Pharmacist Prepares Health Professions Students to Address Vaccine Confidence
Pharmacist Elizabeth Skoy (left) discusses the CDC immunization schedules with a pharmacy intern at North Dakota State University’s concept pharmacy.
In rural North Dakota, Elizabeth Skoy, PharmD, has encountered many young women who have succumbed to the influence of misinformation or disinformation about how the COVID-19 vaccine could impact their pregnancies or their fertility. A major challenge with misinformation and disinformation campaigns is that the creator can use a little scientific jargon, with words such as “protein” and “receptor,” and the message sounds believable to someone who doesn’t understand the science.
Skoy has come up with an easy-to-understand analogy that she uses to explain proteins and receptors to patients who have heard that the mRNA vaccines create spike proteins that attach to receptors on the placenta and attack it. She tells them that proteins are like keys and receptors are like locks. Each protein only fits into a certain kind of receptor. The COVID-19 spike proteins latch onto certain receptors on the surface of human cells, but not on the surface of the placenta.
“For that spike protein to latch onto receptors on the surface of the placenta would be like trying to start your boat with your car keys,” Skoy tells patients.
“I find that analogies like these really work well with patients,” said Skoy, who is an associate professor at North Dakota State University (NDSU) School of Pharmacy and a pharmacist at a community-based pharmacy in Fargo.
Since the COVID-19 vaccine rollout began in her state, Skoy has not only personally addressed misinformation, disinformation, and other vaccine concerns, she has also prepared student pharmacists and students of other health care professions to do the same. As it happens, she started this work prior to the COVID-19 pandemic in recognition that confidence in vaccines and in science has been waning for some time among certain segments of the population.

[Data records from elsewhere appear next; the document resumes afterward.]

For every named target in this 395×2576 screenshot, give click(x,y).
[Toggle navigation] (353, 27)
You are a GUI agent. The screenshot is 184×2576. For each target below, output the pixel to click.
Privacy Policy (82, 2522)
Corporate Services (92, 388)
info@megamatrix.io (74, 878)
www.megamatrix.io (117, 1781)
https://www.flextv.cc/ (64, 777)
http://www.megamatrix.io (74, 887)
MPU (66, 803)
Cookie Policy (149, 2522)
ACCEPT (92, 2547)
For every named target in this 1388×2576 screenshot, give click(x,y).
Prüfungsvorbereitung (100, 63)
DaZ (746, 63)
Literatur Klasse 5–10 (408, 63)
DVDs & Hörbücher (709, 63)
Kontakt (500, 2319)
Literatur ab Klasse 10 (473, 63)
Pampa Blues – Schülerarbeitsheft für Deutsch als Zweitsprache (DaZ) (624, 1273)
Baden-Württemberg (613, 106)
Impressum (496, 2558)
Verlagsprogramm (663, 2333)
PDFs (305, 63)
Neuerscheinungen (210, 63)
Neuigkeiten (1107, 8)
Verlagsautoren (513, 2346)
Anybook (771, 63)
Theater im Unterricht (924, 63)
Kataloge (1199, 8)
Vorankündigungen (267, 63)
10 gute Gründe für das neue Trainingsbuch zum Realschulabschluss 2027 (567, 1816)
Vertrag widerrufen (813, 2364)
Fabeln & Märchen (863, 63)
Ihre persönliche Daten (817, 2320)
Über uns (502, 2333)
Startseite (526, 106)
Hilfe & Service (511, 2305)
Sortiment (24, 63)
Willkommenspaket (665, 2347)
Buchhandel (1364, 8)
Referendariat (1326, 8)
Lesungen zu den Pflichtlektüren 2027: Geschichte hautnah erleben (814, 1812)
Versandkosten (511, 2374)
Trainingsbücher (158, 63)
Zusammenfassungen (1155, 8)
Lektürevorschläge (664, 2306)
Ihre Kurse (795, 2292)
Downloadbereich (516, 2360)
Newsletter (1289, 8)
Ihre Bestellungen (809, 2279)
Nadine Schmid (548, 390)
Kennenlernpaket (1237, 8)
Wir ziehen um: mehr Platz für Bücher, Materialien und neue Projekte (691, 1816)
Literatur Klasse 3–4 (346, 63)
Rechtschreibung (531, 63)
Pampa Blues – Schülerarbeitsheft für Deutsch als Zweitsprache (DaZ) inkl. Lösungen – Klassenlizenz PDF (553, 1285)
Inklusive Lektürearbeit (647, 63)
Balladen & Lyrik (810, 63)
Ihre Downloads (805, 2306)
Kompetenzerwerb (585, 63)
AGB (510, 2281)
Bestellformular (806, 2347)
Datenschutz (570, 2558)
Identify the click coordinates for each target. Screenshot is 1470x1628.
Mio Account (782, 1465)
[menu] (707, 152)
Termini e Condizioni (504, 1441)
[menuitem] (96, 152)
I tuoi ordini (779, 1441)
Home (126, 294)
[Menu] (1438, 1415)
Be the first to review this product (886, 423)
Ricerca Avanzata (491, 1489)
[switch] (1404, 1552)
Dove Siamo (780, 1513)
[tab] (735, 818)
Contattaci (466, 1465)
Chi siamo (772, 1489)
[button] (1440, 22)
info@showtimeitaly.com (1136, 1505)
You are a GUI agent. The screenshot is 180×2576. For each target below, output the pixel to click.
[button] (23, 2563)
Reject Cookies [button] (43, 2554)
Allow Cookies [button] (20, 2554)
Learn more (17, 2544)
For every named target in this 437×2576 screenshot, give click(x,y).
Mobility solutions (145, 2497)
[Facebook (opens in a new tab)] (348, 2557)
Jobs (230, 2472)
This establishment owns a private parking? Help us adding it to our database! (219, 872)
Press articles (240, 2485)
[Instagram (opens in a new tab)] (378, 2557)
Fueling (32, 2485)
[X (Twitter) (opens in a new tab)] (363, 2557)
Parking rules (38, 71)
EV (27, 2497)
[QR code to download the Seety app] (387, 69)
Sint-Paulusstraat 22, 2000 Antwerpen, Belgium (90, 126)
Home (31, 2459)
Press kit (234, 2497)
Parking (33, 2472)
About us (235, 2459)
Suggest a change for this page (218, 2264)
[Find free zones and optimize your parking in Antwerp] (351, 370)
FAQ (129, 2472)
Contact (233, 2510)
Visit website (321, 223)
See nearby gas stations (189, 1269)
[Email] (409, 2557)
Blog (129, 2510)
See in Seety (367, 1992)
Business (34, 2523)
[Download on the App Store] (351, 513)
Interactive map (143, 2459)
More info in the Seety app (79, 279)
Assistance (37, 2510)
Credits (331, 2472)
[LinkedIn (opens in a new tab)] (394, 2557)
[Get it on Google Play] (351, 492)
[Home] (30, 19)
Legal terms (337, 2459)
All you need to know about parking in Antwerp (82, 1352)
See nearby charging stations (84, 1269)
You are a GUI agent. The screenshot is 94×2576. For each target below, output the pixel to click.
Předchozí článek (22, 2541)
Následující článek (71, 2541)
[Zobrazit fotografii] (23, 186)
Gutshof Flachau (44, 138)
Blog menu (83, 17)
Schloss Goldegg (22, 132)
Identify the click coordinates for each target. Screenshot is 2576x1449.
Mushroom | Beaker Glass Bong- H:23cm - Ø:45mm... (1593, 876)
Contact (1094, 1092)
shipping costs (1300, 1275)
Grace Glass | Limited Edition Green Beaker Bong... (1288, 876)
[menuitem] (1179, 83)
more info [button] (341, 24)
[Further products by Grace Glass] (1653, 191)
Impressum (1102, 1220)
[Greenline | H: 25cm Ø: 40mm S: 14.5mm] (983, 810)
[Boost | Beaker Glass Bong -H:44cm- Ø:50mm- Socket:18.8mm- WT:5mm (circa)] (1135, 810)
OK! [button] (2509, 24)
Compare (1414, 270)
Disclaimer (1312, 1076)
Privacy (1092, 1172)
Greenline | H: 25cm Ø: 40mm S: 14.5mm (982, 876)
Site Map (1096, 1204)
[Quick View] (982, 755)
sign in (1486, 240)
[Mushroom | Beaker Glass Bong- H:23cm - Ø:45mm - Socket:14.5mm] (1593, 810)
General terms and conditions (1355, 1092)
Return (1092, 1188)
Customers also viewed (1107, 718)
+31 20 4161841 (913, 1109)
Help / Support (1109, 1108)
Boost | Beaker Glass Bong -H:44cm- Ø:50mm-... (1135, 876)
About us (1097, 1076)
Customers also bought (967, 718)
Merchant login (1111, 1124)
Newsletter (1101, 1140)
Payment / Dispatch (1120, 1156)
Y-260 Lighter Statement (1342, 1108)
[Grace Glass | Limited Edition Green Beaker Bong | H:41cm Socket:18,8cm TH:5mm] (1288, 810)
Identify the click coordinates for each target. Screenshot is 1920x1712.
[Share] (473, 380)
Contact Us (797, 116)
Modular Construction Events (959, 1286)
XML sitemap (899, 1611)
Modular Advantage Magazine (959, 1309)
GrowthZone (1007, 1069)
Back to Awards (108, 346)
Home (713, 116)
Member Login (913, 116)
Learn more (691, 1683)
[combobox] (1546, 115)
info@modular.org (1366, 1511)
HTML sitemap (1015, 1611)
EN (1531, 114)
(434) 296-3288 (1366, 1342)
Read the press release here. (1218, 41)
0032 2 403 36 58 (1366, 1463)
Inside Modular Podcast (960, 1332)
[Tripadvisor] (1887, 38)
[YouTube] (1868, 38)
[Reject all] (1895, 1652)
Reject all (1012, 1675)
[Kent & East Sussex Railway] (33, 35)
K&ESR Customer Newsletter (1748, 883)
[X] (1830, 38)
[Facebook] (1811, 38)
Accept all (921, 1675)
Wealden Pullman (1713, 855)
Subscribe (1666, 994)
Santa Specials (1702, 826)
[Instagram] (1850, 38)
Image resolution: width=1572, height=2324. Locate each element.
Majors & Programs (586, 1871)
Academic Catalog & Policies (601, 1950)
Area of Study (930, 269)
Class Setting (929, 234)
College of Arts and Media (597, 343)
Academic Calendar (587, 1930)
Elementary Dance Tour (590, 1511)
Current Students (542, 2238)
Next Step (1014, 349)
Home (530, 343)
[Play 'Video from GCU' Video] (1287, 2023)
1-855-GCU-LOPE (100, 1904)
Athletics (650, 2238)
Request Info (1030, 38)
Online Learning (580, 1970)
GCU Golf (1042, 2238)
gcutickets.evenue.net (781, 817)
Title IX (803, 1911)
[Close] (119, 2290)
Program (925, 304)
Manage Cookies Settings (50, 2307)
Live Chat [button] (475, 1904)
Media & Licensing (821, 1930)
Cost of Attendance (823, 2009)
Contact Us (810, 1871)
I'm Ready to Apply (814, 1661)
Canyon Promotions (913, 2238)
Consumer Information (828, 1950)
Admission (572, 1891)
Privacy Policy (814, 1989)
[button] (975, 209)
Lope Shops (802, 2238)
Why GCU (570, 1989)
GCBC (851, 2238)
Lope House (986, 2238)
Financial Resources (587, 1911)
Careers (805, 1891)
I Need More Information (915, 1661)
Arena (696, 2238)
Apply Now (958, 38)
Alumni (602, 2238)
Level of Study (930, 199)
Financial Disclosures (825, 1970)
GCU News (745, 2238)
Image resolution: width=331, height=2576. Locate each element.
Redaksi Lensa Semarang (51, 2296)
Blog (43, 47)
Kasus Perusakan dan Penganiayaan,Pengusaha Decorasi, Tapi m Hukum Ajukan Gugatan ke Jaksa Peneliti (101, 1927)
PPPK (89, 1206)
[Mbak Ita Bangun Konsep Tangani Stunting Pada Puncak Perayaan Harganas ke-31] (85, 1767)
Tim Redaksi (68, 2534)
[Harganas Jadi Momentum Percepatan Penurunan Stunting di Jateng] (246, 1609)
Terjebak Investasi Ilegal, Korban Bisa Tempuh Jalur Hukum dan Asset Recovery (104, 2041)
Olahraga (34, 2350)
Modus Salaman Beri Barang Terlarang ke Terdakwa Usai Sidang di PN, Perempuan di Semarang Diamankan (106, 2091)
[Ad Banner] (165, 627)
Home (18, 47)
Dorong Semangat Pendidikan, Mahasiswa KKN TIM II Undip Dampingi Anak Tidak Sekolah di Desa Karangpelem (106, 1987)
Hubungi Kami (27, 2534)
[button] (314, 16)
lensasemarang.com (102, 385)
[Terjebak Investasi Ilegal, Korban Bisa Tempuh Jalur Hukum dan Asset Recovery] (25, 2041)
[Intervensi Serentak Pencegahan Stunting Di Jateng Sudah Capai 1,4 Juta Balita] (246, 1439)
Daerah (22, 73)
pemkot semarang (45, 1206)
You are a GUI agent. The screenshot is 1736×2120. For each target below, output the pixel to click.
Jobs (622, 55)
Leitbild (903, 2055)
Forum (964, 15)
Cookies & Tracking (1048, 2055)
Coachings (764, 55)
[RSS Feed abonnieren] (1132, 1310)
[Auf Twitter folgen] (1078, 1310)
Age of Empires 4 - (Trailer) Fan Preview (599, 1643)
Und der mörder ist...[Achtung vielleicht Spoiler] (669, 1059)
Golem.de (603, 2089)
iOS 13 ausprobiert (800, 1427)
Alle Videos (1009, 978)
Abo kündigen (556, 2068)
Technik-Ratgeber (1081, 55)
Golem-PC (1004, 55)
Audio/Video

Skoy and colleagues at the NDSU Center for Immunization Research and Education received a financial grant to create a curriculum that would teach health professions students how to address vaccine concerns and instill vaccine confidence in their patients. When the pandemic hit, they were ready to prepare student clinicians across disciplines for the vaccine pushback that they would surely face. “Prior to this, they were not prepared. This is not a part of the normal curriculum. No one talks about this, so now we are talking about it,” she said.
Practice Pearl
Every single patient should be asked the question, “Have you gotten a COVID-19 vaccine?” It’s too easy not to ask.
Learn more
Additionally, Skoy has helped address the access problems that patients confront in vastly rural states such as North Dakota. She helped develop a nationally recognized training module, aligned with expanded authority in the Public Readiness and Emergency Preparedness Act (PREP Act), to certify pharmacy technicians to administer COVID-19 vaccines. Expanding the immunizer workforce was critical in North Dakota, she said.
“In some of our rural areas, there may be only one to two pharmacists,” Skoy said. “If they want to try to vaccinate at a workplace or a school with only one pharmacist, that’s debilitating. When you add a few technicians as immunizers, all of a sudden, you increase the number of vaccines you can deliver.”
Now, eight months after the first COVID-19 vaccines were authorized for emergency use in the United States, Skoy’s work is not finished. She has stepped up to assist the North Dakota Department of Health in collaboration with the Centers for Disease Control and Prevention to personally visit around 40 independent pharmacies in the state that offer COVID-19 vaccines.
North Dakota is unique in that almost all of its pharmacies are owned by pharmacists. Aside from three chain stores that were grandfathered in prior to the change in state law, the state doesn’t have any national pharmacy chains. That means the independent pharmacies don’t have a national headquarters to provide guidance on their COVID-19 vaccination programs. The site visits are intended to identify needs, such as resources and guidance, pharmacies across the state may have.
“We want to be a resource for pharmacists in North Dakota and get them the information and resources they need in order to confidently communicate with patients and address patients’ vaccine concerns,” said Skoy.